---------- Document passage

This last method will use the Spark Client, as default, to read the desired table, loading data into a dataframe, according to TableReader class arguments.

It’s also possible to define simple transformations within the reader’s scope:

>>> table_reader.with_(filter, condition="year = 2019").build(spark_client)

In this case, however, a temp view will be created, cointaining the transformed data.

consume(client: SparkClient) DataFrame

Extract data from a table in Spark metastore.

Parameters:

client – client responsible for connecting to Spark session.

Returns:

Dataframe with all the data from the table.

Module contents

The Reader Component of a Source.

class butterfree.extract.readers.FileReader(id: str, path: str, format: str, schema: Optional[StructType] = None, format_options: Optional[Dict[Any, Any]] = None, stream: bool = False)

Bases: Reader

Responsible for get data from files.

id

unique string id for register the reader as a view on the metastore.

path

file location.

format

can be one of the keys: json, parquet, orc, or csv.

schema

an optional pyspark.sql.types.StructType for the input schema.

format_options

additional options required by some formats. Check docs: https://spark.apache.org/docs/latest/sql-data-sources-load-save-functions.html#manually-specifying-options

Example

Simple example regarding FileReader class instantiation.

>>> from butterfree.extract.readers import FileReader
>>> from butterfree.clients import SparkClient
>>> from butterfree.extract.pre_processing import filter
>>> spark_client = SparkClient()
>>> file_reader = FileReader(
...                 id="file_reader_id",
...                 path="data_path",
...                 format="json"
...               )
>>> df = file_reader.consume(spark_client)

However, we can define the schema and format_options, like header, and provide them to FileReader.

>>> spark_client = SparkClient()
>>> schema_csv = StructType([
...            StructField("column_a", LongType()),
...            StructField("column_b", DoubleType()),
...            StructField("coumn_c", StringType())

--------------------
---------- Entries

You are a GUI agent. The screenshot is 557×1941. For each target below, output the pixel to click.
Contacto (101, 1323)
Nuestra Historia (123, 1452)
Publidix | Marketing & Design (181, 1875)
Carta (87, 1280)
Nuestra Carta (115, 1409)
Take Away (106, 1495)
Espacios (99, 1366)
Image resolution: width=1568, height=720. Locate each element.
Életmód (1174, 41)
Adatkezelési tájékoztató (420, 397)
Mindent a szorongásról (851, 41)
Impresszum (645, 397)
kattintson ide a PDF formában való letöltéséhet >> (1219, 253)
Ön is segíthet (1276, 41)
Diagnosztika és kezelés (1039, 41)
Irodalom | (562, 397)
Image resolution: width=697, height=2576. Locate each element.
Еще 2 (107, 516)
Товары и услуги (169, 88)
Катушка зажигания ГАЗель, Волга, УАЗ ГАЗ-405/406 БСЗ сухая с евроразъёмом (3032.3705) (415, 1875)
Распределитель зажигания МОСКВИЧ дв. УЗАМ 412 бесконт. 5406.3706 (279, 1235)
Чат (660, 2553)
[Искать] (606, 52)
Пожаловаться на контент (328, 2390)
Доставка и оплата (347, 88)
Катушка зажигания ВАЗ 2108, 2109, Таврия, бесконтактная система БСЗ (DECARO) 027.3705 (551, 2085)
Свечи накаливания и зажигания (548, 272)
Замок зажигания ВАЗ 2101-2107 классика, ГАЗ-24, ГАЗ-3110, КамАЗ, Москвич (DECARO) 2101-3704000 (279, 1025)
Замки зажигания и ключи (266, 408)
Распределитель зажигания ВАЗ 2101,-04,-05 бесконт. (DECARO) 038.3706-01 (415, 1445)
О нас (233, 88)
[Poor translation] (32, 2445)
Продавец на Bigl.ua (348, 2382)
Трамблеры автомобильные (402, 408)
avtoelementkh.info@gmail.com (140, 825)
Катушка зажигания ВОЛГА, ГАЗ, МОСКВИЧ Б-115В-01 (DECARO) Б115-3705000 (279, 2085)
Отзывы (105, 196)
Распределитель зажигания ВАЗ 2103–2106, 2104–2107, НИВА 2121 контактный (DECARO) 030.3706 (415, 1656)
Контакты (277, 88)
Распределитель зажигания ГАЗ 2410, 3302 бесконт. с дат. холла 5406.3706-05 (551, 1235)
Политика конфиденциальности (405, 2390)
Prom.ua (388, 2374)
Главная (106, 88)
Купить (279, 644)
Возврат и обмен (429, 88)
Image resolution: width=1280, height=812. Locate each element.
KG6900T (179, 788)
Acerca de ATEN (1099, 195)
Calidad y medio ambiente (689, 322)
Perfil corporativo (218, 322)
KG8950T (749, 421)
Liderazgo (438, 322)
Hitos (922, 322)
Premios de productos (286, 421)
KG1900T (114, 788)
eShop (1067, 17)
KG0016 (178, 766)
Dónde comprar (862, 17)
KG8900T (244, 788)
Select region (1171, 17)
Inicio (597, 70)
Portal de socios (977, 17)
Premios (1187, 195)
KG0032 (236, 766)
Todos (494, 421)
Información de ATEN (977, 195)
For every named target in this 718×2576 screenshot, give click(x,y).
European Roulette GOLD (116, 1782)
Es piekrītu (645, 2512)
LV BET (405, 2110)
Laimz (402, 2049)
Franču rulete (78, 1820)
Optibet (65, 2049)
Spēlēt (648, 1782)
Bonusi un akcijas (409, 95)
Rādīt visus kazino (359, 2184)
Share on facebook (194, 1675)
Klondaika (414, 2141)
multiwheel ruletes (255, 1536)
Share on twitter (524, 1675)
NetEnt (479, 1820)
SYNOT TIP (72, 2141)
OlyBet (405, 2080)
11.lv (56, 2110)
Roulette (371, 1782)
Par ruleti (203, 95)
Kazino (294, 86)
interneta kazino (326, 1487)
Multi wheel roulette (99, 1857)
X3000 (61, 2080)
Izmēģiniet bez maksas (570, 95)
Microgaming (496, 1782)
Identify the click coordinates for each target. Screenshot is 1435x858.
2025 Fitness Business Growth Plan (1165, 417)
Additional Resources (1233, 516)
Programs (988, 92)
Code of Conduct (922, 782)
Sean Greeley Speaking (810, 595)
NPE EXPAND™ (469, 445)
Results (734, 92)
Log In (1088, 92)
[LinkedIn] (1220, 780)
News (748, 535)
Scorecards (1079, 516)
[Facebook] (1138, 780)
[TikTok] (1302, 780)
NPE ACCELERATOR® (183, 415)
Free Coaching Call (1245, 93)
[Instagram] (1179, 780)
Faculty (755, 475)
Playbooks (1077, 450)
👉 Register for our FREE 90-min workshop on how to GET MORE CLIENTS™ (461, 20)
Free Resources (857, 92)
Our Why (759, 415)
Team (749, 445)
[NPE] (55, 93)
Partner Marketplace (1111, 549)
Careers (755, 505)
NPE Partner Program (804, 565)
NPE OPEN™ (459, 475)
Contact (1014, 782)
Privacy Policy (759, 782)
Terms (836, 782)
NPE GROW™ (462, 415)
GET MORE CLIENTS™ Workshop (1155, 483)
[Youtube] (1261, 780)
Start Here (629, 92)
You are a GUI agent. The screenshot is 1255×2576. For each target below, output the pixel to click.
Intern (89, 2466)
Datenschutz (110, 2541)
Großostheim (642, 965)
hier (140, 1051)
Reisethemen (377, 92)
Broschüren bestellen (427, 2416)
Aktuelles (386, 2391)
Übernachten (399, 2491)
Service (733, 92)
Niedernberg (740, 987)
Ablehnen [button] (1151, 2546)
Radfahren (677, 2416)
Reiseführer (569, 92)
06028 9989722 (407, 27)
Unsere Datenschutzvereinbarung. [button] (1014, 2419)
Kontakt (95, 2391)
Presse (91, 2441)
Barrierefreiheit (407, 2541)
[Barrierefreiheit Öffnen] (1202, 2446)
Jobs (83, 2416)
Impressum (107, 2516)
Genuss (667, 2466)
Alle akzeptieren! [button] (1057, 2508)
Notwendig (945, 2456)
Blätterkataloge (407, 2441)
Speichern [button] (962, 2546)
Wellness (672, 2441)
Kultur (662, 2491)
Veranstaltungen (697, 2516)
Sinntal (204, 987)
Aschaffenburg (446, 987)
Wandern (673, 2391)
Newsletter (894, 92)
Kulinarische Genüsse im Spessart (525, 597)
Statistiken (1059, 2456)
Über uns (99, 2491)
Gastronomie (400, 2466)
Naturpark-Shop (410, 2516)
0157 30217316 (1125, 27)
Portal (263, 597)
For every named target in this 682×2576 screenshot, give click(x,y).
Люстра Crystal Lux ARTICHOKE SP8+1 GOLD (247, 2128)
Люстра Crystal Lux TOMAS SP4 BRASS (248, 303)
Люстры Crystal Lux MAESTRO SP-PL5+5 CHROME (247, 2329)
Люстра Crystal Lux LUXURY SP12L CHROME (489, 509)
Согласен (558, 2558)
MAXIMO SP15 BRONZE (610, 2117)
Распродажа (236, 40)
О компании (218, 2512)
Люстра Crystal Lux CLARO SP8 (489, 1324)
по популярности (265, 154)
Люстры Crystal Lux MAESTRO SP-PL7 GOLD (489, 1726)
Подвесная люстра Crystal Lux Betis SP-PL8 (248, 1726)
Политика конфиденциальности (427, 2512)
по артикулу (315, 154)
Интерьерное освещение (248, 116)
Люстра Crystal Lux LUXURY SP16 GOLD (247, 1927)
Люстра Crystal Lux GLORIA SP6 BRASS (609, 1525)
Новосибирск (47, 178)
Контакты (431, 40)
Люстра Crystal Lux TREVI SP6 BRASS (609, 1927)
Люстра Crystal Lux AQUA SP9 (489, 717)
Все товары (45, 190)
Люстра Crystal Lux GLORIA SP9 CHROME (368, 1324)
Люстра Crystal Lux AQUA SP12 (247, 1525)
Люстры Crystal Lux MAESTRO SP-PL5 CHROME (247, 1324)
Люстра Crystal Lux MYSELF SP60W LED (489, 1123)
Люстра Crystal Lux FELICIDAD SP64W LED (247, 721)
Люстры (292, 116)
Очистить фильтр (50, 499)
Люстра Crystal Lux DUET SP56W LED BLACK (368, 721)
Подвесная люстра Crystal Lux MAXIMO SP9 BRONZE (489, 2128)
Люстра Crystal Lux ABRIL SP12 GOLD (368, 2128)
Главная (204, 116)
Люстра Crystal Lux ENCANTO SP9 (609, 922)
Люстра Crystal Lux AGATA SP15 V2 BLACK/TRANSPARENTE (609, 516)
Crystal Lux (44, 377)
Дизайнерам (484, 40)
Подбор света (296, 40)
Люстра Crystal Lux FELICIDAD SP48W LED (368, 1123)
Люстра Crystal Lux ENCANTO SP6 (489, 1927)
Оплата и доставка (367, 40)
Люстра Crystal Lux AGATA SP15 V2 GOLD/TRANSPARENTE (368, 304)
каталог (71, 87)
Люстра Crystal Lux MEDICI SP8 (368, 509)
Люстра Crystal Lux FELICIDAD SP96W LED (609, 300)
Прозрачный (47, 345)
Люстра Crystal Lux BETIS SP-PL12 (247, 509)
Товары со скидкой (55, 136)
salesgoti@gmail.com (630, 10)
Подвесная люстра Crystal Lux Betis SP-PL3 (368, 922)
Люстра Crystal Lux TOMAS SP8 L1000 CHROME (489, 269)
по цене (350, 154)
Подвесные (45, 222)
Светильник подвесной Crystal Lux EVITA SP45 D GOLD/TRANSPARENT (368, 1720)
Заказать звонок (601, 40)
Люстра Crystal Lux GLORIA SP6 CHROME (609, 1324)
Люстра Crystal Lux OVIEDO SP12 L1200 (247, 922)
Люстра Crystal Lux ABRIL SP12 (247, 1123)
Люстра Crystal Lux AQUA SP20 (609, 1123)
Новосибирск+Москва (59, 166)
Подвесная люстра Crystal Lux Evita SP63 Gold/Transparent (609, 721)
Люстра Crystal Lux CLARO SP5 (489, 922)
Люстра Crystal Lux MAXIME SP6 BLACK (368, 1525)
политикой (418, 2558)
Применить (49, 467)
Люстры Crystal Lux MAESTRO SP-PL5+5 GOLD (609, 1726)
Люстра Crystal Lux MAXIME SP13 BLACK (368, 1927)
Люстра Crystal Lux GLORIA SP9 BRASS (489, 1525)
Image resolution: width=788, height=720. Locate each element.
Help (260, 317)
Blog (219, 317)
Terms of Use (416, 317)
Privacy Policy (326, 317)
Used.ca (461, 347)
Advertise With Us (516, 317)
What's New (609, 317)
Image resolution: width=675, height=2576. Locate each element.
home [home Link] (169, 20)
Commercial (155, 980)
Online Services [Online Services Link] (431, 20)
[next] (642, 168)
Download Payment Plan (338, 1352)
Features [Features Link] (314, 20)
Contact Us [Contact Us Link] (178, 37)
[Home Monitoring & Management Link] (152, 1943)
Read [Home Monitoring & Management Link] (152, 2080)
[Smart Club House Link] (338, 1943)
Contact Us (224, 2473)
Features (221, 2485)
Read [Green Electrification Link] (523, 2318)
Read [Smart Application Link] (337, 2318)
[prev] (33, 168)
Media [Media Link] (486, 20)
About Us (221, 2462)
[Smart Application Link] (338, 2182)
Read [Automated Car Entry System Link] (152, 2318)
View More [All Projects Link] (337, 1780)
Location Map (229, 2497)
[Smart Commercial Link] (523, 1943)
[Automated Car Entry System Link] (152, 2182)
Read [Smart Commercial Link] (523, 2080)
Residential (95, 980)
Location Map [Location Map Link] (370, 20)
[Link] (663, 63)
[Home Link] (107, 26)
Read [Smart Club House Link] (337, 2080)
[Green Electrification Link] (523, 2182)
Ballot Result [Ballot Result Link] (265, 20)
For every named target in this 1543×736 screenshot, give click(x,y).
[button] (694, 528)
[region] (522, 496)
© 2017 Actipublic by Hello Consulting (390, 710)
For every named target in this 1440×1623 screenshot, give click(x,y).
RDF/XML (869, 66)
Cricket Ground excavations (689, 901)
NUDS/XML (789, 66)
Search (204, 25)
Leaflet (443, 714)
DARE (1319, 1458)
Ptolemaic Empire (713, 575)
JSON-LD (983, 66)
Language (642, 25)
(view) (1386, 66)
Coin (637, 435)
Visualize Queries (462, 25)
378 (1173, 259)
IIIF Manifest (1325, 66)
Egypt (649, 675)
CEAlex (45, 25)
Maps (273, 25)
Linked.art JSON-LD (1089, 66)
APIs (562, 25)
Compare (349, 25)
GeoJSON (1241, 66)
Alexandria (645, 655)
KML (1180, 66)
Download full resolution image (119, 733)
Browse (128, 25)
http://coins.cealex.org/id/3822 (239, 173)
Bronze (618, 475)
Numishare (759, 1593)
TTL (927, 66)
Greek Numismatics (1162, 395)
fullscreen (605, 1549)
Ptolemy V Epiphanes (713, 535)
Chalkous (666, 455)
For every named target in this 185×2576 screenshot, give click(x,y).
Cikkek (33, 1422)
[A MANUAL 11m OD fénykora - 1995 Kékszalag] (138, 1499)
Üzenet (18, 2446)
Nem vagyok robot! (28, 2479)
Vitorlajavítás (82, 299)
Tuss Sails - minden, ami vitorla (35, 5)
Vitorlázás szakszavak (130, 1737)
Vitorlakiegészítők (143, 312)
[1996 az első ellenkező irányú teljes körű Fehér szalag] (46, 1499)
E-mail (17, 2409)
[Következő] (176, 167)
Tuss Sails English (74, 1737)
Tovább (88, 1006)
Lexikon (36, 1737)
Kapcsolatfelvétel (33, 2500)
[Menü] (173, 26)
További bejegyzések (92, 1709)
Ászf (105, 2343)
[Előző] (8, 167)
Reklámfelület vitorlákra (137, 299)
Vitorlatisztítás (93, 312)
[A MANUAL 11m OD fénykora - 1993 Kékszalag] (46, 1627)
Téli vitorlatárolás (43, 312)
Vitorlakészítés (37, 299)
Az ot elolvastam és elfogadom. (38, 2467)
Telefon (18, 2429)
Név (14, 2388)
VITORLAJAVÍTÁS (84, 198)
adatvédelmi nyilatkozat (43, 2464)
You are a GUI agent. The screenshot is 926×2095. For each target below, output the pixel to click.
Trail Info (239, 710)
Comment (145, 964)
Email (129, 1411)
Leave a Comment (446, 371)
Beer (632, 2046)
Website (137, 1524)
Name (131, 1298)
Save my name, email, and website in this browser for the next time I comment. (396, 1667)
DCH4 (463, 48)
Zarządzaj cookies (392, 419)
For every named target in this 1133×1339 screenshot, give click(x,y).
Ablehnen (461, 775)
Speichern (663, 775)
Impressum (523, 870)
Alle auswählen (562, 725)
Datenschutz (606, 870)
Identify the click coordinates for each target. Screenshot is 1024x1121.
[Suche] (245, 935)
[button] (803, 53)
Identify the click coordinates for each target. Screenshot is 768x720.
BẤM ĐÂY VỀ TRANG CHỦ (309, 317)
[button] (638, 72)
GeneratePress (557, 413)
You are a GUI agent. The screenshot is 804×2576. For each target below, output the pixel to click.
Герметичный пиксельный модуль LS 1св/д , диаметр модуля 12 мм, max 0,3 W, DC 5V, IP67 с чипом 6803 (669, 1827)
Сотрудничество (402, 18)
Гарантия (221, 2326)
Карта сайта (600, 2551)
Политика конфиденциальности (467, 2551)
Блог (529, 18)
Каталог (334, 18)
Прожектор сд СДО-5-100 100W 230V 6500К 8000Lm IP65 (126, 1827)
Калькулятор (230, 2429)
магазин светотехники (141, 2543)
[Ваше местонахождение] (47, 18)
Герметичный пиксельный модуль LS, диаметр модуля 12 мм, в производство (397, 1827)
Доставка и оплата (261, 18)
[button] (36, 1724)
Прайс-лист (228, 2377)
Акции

--------------------

Please transcribe part of the readers documentation, beginning at the words "In this case, however, a" and stopping after the words "to Spark session.".

In this case, however, a temp view will be created, cointaining the transformed data.

consume(client: SparkClient) DataFrame

Extract data from a table in Spark metastore.

Parameters:

client – client responsible for connecting to Spark session.